* _Texte proposé_
+++

Contributions Les marches exploratoires pour la sécurité des femmes dans l’espace public

Un mémoire d’étudiante en Belgique et une vidéo diffusée cet été, qui montre en clair et en direct les petites phrases que subissent les femmes de tous âges, mais surtout les plus jeunes, quand elles circulent dans l’espace public, cela réactive les débats autour de la permissivité de notre société aux agressions sexuelles et sexistes quotidiennes.

Ce machisme ordinaire, c’est non seulement celui des « mecs lourds » (1) mais aussi celui qui se dissimule sous couvert d’humour et qui piège les femmes. Pratiqué à plusieurs, il renforce la complicité entre hommes, déculpabilise les agresseurs et fait porter aux destinataires le désagrément de ne pas savoir si elles doivent se défendre ou non. Si la fille se défend, elle passe pour une mijaurée qui manque d’humour et elle réactive un cycle de persiflage ou d’injures. Si elle ne se défend pas, elle accepte et c’est encore gagné. On est les plus forts !

On voit cependant depuis quelque temps, de nouvelles « Pussy Riots » créatives, notamment Argentines et Chiliennes, (voir vidéo) qui lancent des campagnes originales et punchy contre ce machisme ordinaire. L’inversion des rôles a toujours un effet comique et surprenant.

+++

* _Exercice écrit_
Résumez sous forme de liste le paragraphe du texte qui commence par « Ce machisme ordinaire », en gardant ses faits principaux. Le matériel ci-après n'a aucun lien avec le texte.

* _Matériel recueilli_
+++

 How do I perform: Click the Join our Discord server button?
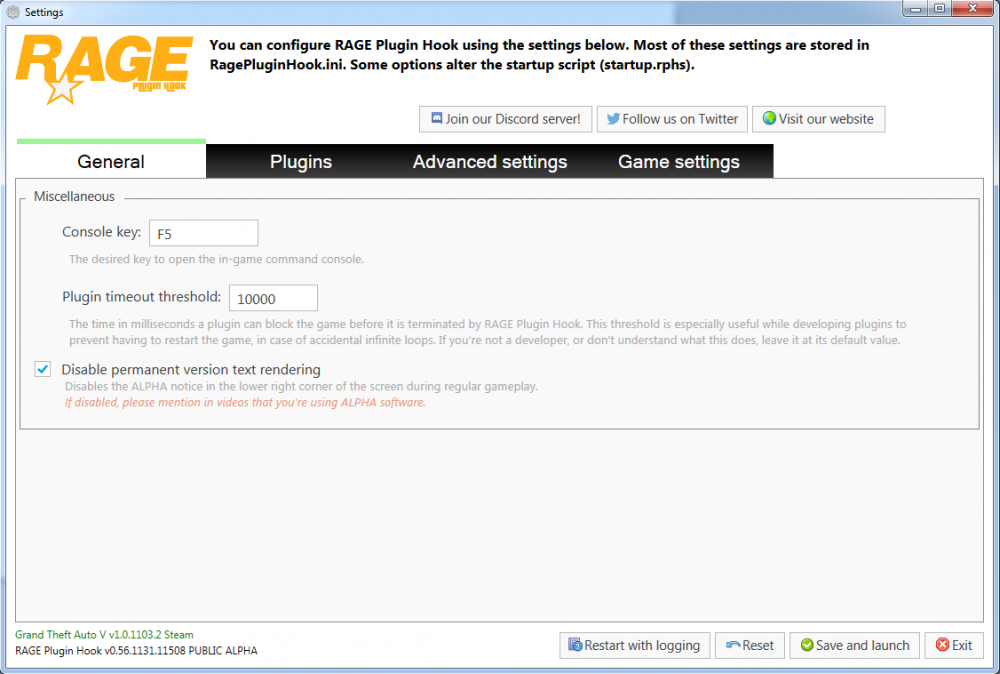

+++

* _Résultat attendu_
- Le machisme ordinaire comprend celui des « mecs lourds » et celui qui se dissimule sous couvert d'humour pour piéger les femmes.
- Pratiqué à plusieurs, il renforce la complicité entre hommes et déculpabilise les agresseurs.
- Les femmes visées ne savent pas si elles doivent se défendre ou non.
- Si la fille se défend, elle passe pour une mijaurée sans humour et relance un cycle de persiflage ou d'injures.
- Si elle ne se défend pas, elle est considérée comme acceptant, et les agresseurs ont gagné.